Debemos ver el amor de Dios alcanzándonos y tocándonos, llenándonos y sosteniéndonos.
El verdadero amor a uno mismo permite que otros nos amen. Demasiado a menudo los hombres y las mujeres permiten que su espíritu y dedicación se sequen porque no aman, o no saben amar. Puede ser un asunto arriesgado, pero no hay un ministerio de gracia sin el amor y los riesgos del amor.
Podemos amarnos, no de una manera posesiva, competitiva, no fijar el amor por uno mismo como una amenaza para el amor de los demás. Podemos apreciar quiénes somos, quiénes podemos ser, y hacer y permitir que el amor de los demás nos fortalezca, nos consuele, nos enseñe a reírnos y nos permita llorar.
¿Estaremos solos, o estaremos con los demás, siendo parte de lo que es bueno en ellos, estando más unidos de lo que nunca podríamos estando solos? Nuestras hermanas y hermanos en el cuerpo de Cristo nos tocan, nos cambian, nos ablandan y nos llaman con su amor.
Finalmente, plantea la pregunta detrás de la frase «¡los pobres nos evangelizan!»
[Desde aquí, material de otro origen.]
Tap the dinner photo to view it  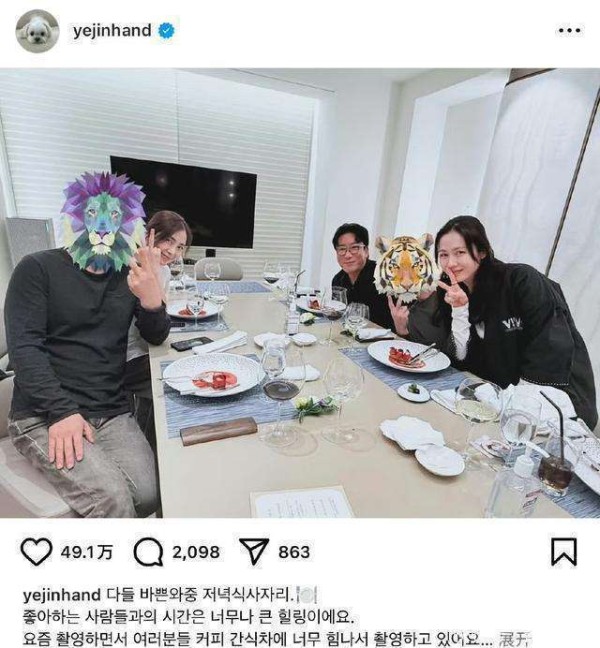(300, 293)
Por último, en este asunto del amor, ¿permitimos que los seres a los que servimos nos amen y nos respondan como son capaces? Cuando estamos agotados y cansados, atraídos por demasiadas necesidades y demandas, por una infinita variedad de tristeza y penas, fácilmente podemos preguntar “¿quién cuida a los cuidadores?” Y debemos admitir que a menudo cerramos la puerta del servicio y del amor a nosotros porque decimos que siempre debemos ser los que dan, los que hacen cosas por los demás. Muchas veces evitamos que nos ayuden los que servimos. Creamos estructuras de ayuda que impiden la reciprocidad de la atención. A menudo nos imaginamos a los pobres como siempre necesitados, ciegos a lo mucho que pueden darnos. Pueden no ser capaces de dar lo que nosotrosl es damos, o quizás lo que necesitemos en un momento dado. Pero el don recíproco sucede en verdad, si lo buscamos y estamos dispuestos a ver a los pobres como personas reales, como Cristo para nosotros, y si estamos dispuestos a aceptar lo que pueden dar. Los pobres son nuestro lugar privilegiado de la revelación de Dios, llamándonos a la fidelidad y a una nueva visión.